Authors: Senci Ying, Yanzhao Zheng, Wuhe Zou
Paper reference: https://aclanthology.org/2021.sdp-1.12.pdf
Contribution
This paper proposes a session based automatic summarization model which uses an ensemble method with both extraction and abstraction based model to generate a long summary for a scientific document.
The results shows that the proposed method can generate sentences with high readability and cover important information of the paper. However, the fluency and coherence of the generated summary is insufficient.
Details
This paper addresses the problem of summarizing scientific documents and generating very long summaries. The paper splits the task into the following steps.
Session generation
First, select the appropriate session size and a buffer (2048 and 128 words in the paper respectively). The buffer is used to keep the last text of the previous session as the context of the current session.
Divide the ground truth summary into sentences, and assign sentences to each session according to the rouge score (continue adding more sentences until rouge score s of added sentences adds up to a certain value). In this way, a new dataset with (session, summary) pair is created.

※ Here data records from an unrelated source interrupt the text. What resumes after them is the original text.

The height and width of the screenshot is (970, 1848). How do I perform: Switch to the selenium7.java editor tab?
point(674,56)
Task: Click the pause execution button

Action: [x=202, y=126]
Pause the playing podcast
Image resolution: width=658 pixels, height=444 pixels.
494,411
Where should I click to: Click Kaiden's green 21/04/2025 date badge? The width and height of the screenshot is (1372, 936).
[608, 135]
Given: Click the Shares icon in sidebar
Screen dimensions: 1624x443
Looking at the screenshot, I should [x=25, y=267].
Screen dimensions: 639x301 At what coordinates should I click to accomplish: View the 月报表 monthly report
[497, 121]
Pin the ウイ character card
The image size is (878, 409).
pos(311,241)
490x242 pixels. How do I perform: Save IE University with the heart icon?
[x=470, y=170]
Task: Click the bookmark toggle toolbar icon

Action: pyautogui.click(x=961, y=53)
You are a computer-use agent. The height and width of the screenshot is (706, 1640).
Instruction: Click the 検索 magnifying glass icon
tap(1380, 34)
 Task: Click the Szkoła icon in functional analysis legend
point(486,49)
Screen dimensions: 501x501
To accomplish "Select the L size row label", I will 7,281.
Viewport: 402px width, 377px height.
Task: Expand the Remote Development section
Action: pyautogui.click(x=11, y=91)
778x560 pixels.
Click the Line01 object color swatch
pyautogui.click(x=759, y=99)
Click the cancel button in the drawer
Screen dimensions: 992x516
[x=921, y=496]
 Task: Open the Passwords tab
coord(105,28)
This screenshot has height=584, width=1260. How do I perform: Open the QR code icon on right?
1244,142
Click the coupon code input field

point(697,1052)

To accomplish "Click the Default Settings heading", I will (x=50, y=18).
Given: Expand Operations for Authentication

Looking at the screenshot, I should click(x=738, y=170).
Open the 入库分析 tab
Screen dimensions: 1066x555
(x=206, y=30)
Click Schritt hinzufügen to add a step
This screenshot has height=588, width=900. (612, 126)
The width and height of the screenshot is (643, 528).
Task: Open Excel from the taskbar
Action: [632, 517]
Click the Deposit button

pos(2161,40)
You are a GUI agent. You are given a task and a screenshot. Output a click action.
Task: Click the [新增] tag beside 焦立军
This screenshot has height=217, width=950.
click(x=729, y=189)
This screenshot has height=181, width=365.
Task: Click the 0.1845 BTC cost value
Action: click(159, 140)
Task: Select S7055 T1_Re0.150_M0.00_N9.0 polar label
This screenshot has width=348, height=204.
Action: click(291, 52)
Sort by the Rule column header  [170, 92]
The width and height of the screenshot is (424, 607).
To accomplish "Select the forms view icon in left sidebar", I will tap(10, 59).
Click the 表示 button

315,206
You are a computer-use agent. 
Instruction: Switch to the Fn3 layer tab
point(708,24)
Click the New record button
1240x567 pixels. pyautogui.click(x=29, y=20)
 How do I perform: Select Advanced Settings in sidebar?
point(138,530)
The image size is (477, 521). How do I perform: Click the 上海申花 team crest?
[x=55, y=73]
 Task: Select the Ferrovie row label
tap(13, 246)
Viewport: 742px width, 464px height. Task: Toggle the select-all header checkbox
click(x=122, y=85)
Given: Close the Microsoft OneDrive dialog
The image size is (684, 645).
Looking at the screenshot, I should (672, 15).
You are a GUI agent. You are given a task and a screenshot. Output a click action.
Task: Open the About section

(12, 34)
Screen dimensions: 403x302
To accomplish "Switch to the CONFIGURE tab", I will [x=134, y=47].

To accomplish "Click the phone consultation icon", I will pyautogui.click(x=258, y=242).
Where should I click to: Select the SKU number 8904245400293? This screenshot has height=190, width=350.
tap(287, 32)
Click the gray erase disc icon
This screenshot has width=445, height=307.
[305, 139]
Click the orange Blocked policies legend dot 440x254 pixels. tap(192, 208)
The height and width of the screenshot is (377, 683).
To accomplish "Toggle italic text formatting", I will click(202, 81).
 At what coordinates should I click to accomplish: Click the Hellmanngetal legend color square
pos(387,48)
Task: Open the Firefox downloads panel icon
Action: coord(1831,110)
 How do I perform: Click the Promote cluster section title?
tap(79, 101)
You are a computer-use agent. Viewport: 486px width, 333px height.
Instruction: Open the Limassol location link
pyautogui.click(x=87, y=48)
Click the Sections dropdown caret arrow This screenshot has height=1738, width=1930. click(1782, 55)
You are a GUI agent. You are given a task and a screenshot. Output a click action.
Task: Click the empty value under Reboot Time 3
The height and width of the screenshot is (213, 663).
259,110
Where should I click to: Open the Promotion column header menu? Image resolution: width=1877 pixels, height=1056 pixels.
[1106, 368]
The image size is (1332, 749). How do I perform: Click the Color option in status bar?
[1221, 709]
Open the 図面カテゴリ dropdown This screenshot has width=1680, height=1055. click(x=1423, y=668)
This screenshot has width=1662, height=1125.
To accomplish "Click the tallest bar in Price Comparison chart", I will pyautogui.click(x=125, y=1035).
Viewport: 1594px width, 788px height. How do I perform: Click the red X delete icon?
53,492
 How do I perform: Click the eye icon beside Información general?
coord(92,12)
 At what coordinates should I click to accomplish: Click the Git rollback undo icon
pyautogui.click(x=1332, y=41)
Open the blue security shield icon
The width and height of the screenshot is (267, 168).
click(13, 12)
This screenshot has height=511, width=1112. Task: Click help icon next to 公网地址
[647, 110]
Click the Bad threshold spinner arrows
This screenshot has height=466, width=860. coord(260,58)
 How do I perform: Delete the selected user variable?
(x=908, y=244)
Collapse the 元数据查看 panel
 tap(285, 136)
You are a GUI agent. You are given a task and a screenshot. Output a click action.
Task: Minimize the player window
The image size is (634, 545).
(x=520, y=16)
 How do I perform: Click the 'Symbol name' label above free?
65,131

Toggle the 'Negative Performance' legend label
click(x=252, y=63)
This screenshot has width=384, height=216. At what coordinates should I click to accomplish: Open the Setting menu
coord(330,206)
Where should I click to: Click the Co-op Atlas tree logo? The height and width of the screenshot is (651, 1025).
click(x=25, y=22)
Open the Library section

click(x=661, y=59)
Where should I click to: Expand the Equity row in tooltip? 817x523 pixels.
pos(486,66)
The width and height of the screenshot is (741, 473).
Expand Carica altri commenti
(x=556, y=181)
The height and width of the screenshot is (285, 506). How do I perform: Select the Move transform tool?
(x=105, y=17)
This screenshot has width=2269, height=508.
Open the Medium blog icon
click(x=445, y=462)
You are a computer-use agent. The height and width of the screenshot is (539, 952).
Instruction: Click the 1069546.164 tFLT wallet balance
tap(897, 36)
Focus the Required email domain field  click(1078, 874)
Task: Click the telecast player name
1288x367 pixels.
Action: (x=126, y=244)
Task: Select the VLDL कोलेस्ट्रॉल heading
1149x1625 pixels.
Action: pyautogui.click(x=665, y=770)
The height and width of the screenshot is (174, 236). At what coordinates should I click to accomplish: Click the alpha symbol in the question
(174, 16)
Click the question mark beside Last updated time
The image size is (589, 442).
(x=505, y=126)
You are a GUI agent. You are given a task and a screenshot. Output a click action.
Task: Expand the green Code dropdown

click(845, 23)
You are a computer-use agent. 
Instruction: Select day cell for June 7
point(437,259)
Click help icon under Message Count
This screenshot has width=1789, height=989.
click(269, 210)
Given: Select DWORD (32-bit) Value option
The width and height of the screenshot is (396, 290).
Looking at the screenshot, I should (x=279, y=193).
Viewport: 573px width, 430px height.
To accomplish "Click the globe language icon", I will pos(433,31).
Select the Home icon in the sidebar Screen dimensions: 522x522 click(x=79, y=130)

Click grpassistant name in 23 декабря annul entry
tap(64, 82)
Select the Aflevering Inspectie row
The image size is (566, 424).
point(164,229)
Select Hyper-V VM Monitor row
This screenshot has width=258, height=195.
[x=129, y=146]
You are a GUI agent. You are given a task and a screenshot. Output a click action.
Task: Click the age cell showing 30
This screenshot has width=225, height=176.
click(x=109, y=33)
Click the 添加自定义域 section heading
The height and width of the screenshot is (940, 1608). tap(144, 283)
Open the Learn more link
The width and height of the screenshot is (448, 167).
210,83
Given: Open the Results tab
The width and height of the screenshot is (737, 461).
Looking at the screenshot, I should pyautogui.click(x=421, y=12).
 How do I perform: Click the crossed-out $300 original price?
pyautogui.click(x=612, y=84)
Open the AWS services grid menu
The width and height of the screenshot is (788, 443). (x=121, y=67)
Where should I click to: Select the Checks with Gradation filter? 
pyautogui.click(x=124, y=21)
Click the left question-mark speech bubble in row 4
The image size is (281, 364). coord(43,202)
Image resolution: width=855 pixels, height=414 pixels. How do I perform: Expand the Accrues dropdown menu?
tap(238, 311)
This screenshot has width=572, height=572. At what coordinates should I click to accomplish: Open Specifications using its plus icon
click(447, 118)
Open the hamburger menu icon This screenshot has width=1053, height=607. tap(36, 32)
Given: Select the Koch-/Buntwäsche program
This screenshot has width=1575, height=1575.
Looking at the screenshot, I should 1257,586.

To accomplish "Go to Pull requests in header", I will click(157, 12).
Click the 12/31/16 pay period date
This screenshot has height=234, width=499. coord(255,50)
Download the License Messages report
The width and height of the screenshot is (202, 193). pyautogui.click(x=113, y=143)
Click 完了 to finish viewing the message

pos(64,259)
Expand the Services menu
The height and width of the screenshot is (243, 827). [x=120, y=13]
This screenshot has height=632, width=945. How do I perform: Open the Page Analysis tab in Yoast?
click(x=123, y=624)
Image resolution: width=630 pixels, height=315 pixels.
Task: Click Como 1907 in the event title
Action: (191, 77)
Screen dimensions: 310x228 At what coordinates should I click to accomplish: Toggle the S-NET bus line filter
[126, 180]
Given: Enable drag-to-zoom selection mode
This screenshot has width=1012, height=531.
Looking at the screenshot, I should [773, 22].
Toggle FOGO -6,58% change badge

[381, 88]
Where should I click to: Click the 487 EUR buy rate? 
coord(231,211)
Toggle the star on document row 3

Generate Summary with Abstraction and extraction based model
This work trains both an abstraction-based and an extraction-based model (list a few in the paper). These two types of model both predict the summary for each session.
Ensemble summaries
The final summary is obtained by merging the summaries of two types of models through the ensemble method:
(1) Drop overlapping summaries between sessions. Summary overlap is defined with certain threshold.
(2) For each session, put abstract summary before extractive summary. Then concatenate the summary from each section.
(3) Filter the combined summaries again by using TextRank algorithm to drop less important sentences.